She was making so much money, she was able to support her family as a single mom. So she ditched her corporate job and went into social media full-time.
Beth's story is similar to that of Lindsey Hein.
The Indy mom traded in her office job to stay at home with her three adorable boys. But when she's not chasing them around, she's taping her weekly motivational podcast called "I'll have another with Lindsey Hein." She interviews guests like Tamika Catchings from her studio at home and makes money from sponsors.
"I'm booking my interviews, doing the interviews, editing, producing, like I'm doing everything on my own," she explained. All that work is paying off.
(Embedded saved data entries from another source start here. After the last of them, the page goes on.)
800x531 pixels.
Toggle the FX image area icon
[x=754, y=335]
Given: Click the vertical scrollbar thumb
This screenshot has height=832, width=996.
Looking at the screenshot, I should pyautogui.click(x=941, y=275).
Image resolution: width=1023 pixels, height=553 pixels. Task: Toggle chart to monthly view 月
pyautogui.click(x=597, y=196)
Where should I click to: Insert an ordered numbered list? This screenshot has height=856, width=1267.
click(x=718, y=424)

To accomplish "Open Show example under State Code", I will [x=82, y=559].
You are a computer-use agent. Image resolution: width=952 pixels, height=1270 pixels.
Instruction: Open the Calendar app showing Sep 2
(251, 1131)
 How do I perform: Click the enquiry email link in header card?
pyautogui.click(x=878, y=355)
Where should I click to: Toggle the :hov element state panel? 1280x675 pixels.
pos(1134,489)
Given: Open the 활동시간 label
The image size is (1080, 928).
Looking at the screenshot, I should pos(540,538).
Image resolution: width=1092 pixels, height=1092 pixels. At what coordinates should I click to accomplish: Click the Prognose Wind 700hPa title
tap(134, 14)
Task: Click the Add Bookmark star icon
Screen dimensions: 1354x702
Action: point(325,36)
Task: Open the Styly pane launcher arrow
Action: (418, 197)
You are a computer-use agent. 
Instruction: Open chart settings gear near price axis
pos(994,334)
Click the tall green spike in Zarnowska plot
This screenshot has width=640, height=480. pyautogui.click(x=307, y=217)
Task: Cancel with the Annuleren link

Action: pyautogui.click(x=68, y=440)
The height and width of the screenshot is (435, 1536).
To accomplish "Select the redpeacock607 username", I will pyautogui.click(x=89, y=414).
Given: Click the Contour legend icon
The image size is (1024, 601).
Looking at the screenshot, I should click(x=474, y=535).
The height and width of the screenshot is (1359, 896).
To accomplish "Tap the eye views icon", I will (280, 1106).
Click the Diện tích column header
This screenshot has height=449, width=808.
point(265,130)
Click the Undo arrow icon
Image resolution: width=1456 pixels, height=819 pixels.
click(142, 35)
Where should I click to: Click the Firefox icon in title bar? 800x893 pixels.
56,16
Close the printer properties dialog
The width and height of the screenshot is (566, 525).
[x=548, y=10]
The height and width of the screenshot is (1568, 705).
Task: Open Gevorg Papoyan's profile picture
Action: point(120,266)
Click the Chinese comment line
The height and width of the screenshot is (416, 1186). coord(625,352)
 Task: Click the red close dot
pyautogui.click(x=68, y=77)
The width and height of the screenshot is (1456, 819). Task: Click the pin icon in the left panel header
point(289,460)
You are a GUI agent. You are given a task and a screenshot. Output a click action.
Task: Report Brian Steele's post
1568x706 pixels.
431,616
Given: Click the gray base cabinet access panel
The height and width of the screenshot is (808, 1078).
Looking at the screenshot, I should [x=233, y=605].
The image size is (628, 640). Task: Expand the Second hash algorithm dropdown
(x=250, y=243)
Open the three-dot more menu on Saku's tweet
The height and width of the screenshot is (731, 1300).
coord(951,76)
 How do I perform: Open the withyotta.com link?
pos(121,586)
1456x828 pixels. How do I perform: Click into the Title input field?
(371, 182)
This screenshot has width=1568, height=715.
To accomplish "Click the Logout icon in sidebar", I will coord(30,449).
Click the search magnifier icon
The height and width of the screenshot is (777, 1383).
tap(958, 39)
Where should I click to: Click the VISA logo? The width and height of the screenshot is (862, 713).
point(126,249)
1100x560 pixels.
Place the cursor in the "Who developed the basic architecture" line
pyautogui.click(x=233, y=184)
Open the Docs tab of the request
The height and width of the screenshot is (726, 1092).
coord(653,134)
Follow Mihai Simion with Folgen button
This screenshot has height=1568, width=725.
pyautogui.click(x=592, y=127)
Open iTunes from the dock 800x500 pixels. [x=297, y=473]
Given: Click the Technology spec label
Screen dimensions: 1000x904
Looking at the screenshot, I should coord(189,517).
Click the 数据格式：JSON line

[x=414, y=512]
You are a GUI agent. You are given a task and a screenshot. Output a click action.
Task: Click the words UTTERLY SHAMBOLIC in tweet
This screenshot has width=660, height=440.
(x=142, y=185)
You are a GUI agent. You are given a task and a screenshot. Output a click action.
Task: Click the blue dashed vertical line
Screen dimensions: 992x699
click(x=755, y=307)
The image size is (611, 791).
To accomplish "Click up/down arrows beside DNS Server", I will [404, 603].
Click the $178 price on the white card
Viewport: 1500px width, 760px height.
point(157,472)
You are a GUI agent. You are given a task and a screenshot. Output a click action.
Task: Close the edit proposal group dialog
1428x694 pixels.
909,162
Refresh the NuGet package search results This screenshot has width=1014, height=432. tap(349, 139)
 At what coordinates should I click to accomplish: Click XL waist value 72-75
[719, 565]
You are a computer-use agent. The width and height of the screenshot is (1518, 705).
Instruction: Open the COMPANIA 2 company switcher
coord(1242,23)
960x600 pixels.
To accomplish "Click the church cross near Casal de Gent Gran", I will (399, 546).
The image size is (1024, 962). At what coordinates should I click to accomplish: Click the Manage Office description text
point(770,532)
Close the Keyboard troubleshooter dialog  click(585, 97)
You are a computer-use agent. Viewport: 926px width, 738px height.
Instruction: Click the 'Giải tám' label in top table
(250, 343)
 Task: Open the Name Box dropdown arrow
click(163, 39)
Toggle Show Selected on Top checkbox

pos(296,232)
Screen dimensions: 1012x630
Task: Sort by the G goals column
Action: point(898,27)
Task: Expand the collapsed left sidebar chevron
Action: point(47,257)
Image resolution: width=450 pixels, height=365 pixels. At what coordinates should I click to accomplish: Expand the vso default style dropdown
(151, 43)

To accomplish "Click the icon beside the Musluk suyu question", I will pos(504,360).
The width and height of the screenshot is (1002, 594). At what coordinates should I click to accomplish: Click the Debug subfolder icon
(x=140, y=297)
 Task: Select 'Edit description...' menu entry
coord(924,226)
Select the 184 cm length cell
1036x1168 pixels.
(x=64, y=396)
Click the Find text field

Hein explained a show that receives upwards of more than 200,000 downloads a month could pull in around $13,000 per episode for just one sponsor at a mid-roll spot.
Add in more sponsors and more downloads, and you're really rolling in the money.
"When something consumes that much of your time, either you gotta give it up a little bit or it's gotta become some sort of a career because it's too time consuming for it not to be," she added.
So how many of you want a piece of that pie?
The good news is, careers in social media are the real deal and there are plenty of opportunities because of how new this industry still is.
In fact, Ball State University is training students to get into social media careers right now. The school just launched a new social media center within its Miller College of Business. The Center for Advancement of Digital Marketing and Analytics (CADMA) gives students an opportunity to take classes on digital marketing and even work with real clients.
"They can leave here and they can choose to be an entrepreneur or they can choose to go work for all these millions of jobs that are out there for these students to walk in to," said Eric Harvey, Director of CADMA.
Those jobs pay pretty well. Harvey said a typical social media gig in Indiana starts in the high $40's. But if you're an entrepreneur like Beth or Lindsey, the sky is the limit.
"Whatever that subject matter is, they're promoting that subject matter using these free platforms to do that. And there's companies that will pay you for that," said Harvey.
"It's not all glitz and glam. Heck, I get naked in my car to change!" laughed Beth. She will be the first to tell you, it's a hustle. There's more competition every day. But if you want to build a career on social media, she advised jumping in it sooner rather than later.
"If you treat it as a hobby and you don't see money as the end game, I bet it will come to you authentically and organically," said Beth.
Who knows? You might be the next face of a magazine! Beth landed the cover of Redbook magazine this summer.
"To be able to turn it into a living is pretty spectacular."